The Constitution (with its Second Amendment so cherished by gun owners like me), John Adams once famously said, was “made only for a moral and religious people” and is “wholly inadequate to the government of any other.” The paradigmatic conservative Edmund Burke similarly once argued that “men are qualified for civil liberty in exact proportion to their disposition to put moral chains upon their own appetites.” Alas, Americans in the year 2021 can be said to be neither a “moral and religious people” nor particularly well disposed to putting “moral chains upon their own appetites.”

To be sure, gun restrictions are generally still bad public policy due to reasons both intrinsic — criminals do not, by definition, abide by laws — and pragmatic — in a country with more guns than citizens, an Australia-style “buyback” program would be infeasible to the point of absurdity, even if it were not blatantly unconstitutional. But the very rhetorical and intellectual currency of our firearm policy discourse has become woefully debased over the decades. At the time of the American founding, gun ownership was not merely viewed as a check on government tyranny and a logical outflow of the natural, common-law right to self-defense. It was also viewed as virtuous: something that was, can and ought to be deployed to protect one’s family, one’s home and one’s community. In this sense, a well-armed citizenry was not simply an outgrowth of any particular natural or legal right; rather, it was viewed as fundamentally just and redounding to the common good of a well-functioning, internally harmonious society.
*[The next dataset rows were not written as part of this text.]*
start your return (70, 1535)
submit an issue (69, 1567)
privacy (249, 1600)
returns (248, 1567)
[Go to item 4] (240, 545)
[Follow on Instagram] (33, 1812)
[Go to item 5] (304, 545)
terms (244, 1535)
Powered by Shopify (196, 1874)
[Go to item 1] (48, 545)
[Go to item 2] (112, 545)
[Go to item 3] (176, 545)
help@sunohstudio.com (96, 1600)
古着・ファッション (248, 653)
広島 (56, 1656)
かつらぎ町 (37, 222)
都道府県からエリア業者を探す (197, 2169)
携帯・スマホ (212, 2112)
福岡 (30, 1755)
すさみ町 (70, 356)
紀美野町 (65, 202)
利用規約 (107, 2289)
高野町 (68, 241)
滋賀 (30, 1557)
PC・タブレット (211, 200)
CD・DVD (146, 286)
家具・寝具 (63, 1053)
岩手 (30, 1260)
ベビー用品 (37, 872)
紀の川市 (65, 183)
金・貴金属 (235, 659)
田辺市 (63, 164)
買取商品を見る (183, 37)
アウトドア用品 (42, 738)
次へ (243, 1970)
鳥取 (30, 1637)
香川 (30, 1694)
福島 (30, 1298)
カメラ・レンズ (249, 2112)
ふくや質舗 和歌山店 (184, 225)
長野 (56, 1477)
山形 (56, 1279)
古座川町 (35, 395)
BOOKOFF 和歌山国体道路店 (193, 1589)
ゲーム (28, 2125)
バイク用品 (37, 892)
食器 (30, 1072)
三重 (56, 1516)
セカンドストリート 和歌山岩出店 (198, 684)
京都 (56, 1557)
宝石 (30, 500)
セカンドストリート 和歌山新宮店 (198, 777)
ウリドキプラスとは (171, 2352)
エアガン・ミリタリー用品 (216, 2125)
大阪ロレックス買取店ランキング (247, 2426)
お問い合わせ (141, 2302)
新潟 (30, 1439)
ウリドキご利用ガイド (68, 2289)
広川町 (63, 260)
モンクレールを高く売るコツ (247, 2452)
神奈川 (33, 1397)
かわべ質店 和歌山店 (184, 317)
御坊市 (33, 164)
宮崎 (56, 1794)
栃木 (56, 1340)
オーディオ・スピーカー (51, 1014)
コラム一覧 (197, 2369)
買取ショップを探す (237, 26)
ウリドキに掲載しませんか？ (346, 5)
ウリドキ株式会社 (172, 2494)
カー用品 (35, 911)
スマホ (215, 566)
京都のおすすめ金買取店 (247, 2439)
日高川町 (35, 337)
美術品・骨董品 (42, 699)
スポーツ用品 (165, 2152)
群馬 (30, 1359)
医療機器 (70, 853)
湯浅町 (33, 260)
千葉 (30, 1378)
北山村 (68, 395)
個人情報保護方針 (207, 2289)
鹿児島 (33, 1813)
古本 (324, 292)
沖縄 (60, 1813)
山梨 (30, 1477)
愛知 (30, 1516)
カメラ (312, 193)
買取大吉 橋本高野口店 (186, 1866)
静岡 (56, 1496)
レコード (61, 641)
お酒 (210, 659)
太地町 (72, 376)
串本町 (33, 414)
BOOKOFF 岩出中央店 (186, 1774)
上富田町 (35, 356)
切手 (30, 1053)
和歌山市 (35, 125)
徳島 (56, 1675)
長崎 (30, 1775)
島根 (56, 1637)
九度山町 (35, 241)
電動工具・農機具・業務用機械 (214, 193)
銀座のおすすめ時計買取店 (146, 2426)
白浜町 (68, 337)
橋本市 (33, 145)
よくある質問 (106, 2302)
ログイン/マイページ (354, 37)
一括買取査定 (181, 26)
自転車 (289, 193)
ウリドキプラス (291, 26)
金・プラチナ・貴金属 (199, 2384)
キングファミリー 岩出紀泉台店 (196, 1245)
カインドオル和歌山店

The reader here will conjure up images of frontiersmen and homesteaders protecting one’s remote home with a flintlock musket — and there is a lot of accuracy to the early- to mid-republic authenticity of those images. But when is the last time anyone, even a conservative, has made an affirmative argument in favor of gun ownership based not on constitutional meaning or contextual prudence but on the inherent virtue of gun ownership? The long, steady decline of this once-prevalent school of thought is certainly due, in part, to the hollowing out of America’s religiosity and temperance. But it is also due to the fact that manliness itself is increasingly viewed not as a virtue to be nourished and cherished but as a “toxic” vestige of a bygone barbarism that must be tamed and ultimately excised. A society that loses its belief in the importance of manliness qua manliness will necessarily fail to appreciate the virtue of a home- and hearth-protecting paterfamilias. There is a direct, unmistakable connection between the decline of the former and a lessened respect for the latter.

Our firearm policy discourse is hackneyed and wearisome, but if progressives continue to push for confiscatory over corrections, then conservatives must continue to trot out familiar arguments against draconian strictures. Conservatives’ job would certainly be easier, though, if our society still retained the intellectual currency of yore.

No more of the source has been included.